The German chancellor is said to have decided it is fruitless to push for a treaty revision in the face of strong opposition from France and elsewhere. Instead she has decided to try to stabilise the eurozone by setting up what are described as “work streams” in three areas. These cover banking union, the subject of the last EU summit where Cameron won guarantees for Britain; greater fiscal co-ordination among eurozone members; and labour market reform across the EU.

But Britain made it clear on Friday that it still expects an opportunity to renegotiate the terms of its membership when George Osborne warned that the UK might be forced to leave the EU if the existing settlement is left unchanged.

In an interview with the German newspaper Die Welt, which took place on Tuesday before a Merkel ally criticised the UK for seeking to “blackmail” its partners, Osborne said: “I very much hope that Britain remains a member of the EU. But in order that we can remain in the European Union, the EU must change.”
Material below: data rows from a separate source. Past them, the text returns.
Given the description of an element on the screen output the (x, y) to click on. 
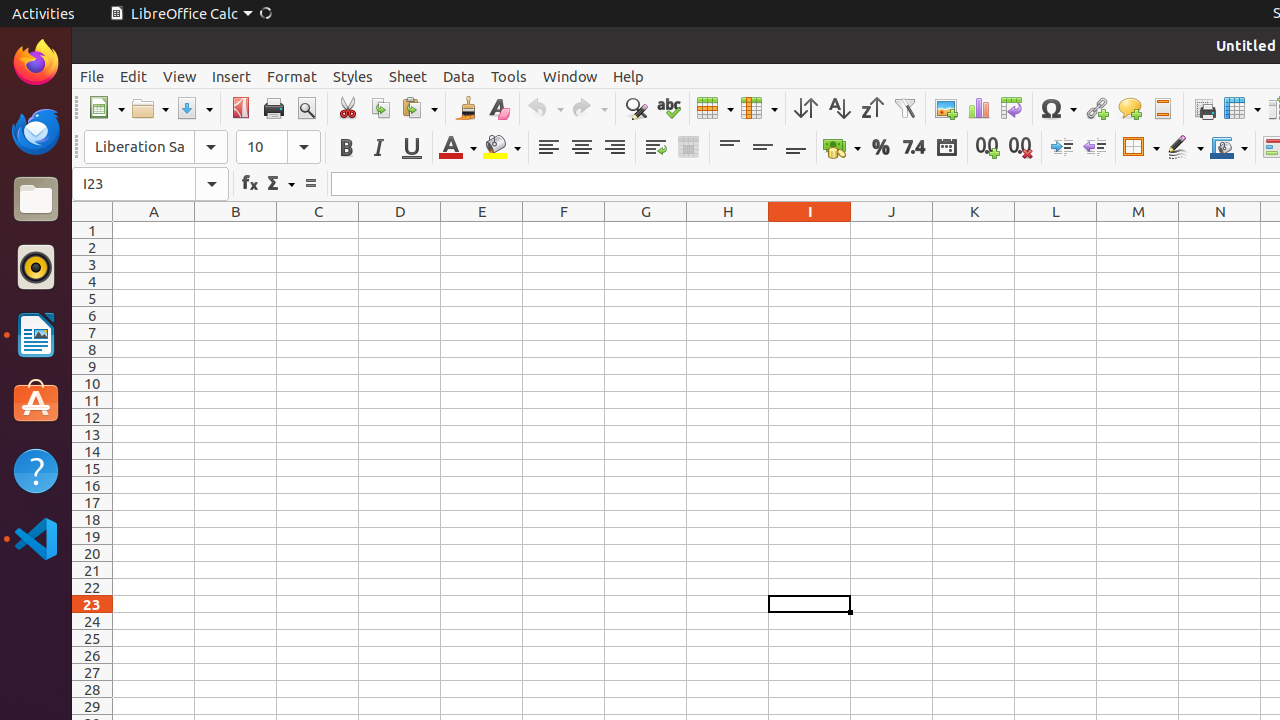
Apply Style Element type: text (73, 129)
Font Size Element type: panel (278, 147)
M1 Element type: table-cell (1138, 230)
Edit Element type: menu (133, 76)
Borders (Shift to overwrite) Element type: push-button (1141, 147)
Given the description of an element on the screen output the (x, y) to click on. 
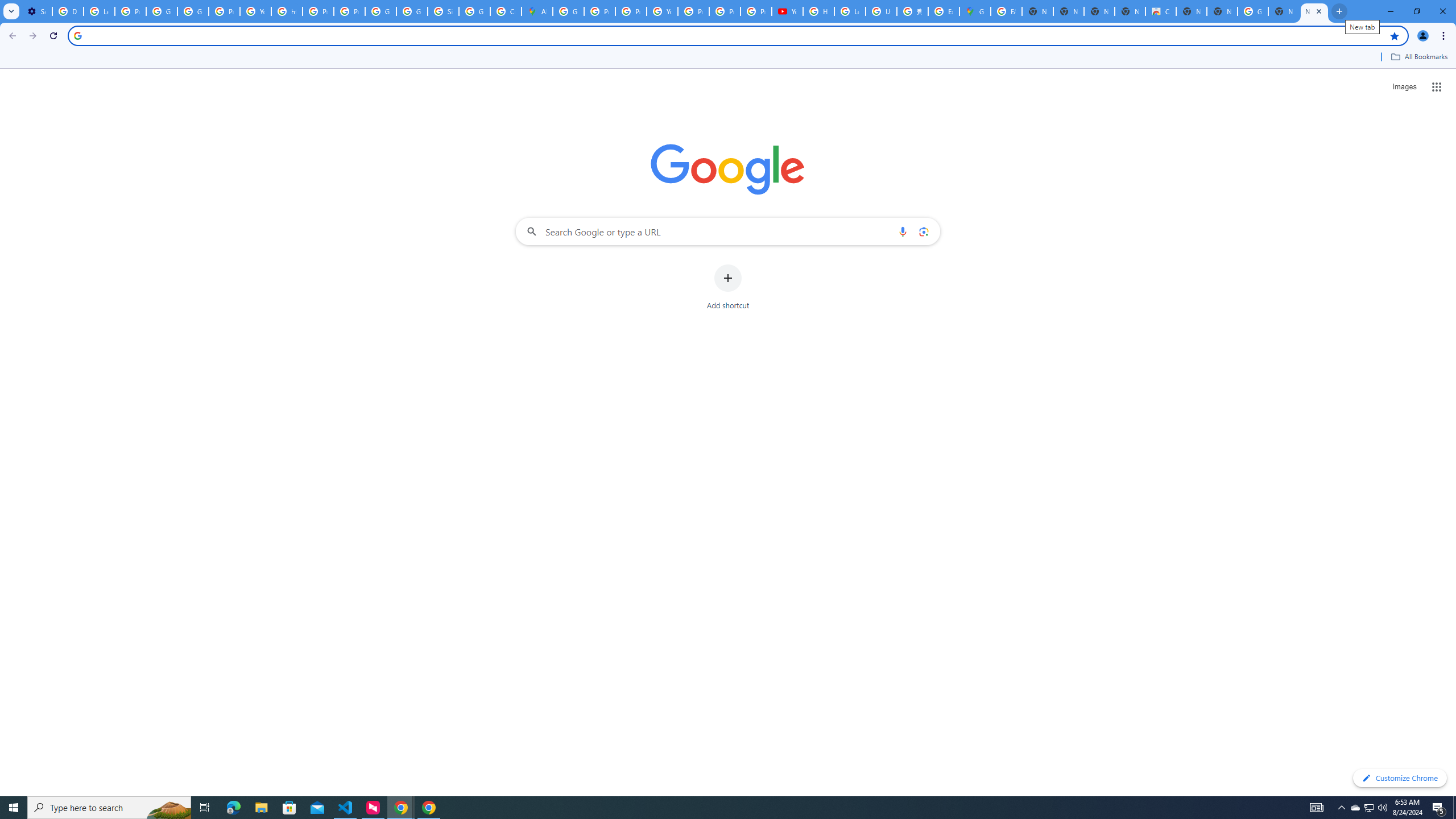
Privacy Checkup (756, 11)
The Treasury confirmed that the translation of the interview was accurate, though a source played down the significance of the chancellor’s comments. “This is consistent with what we have said,” the source said. “We want to remain in the EU but the EU needs to change, and indeed is changing.”

But Germany is showing growing irritation with Britain. Georg Boomgaarden, the German ambassador to London, dismissed the Eurosceptics’ belief that Britain faces a choice between “pick-and-choose or out”.

The ambassador told the Guardian columnist Jonathan Freedland: “This is really a choice between out and out … If you pick and choose you blow up the single market.”

Boomgaarden’s intervention follows the warning by the chairman of the Bundestag’s European affairs committee, Gunther Krichbaum, that Britain should not seek to blackmail its EU partners.

Philip Gordon, the US assistant secretary for European affairs, spoke out against a referendum on Wednesday as he said that Washington wanted Britain to remain a “strong voice” in the EU.

The leader of the Conservative MEPs warned that strident Euroscepticism was in danger of giving the impression of Britain “snarling like a pitbull across the Channel”. Richard Ashworth told a seminar organised by the Business for New Europe group and the European parliament: “We’re raising the tempo so that expectations are becoming too great.” He warned that Britain was making itself “pretty unattractive and difficult to work with”.

Douglas Alexander, the shadow foreign secretary, said: “This week British business, then the Americans and then the Germans, joined a growing chorus of concern about the real risk of David Cameron pushing Britain towards exit from Europe. This is not a prime minister in control of the agenda, or even of his party. It is weakness and not principle that is now driving David Cameron’s thinking, yet sadly he seems intent on putting the unity of his party over the best interests of the country.

“Labour are clear that any decision on a referendum should be based on changes in Europe, not movements in the polls. We believe Britain’s interests are best served by focusing on reform in Europe, not exit from Europe.”

British officials are familiar with Merkel’s thinking on a treaty revision. They believe that after the European Central Bank’s success governor Mario Draghi in stabilising the euro, Merkel sees less urgency in formalising arrangements for a fiscal union.

But they believe the basic idea that eurozone governance arrangements will need greater democratic accountability underpinned in an EU treaty will eventually come to the fore again. “Europe is dealing with an existential crisis,” one British source said.

Vince Cable, the business secretary, showed Liberal Democrat unease about the prime minister’s plans which he described as a “massive disruption”. He said: “I have to say that this whole issue of raising again in a fundamental way British membership and the terms of membership is a massive disruption and deeply unhelpful in my job. I have to spend my time talking to business people, British and international, trying to have the confidence to invest here and create employment and the recent uncertainly is just deeply uncomfortable for the country. I think the warning shot across the bows yesterday from the United States was actually quite helpful as well as very timely.”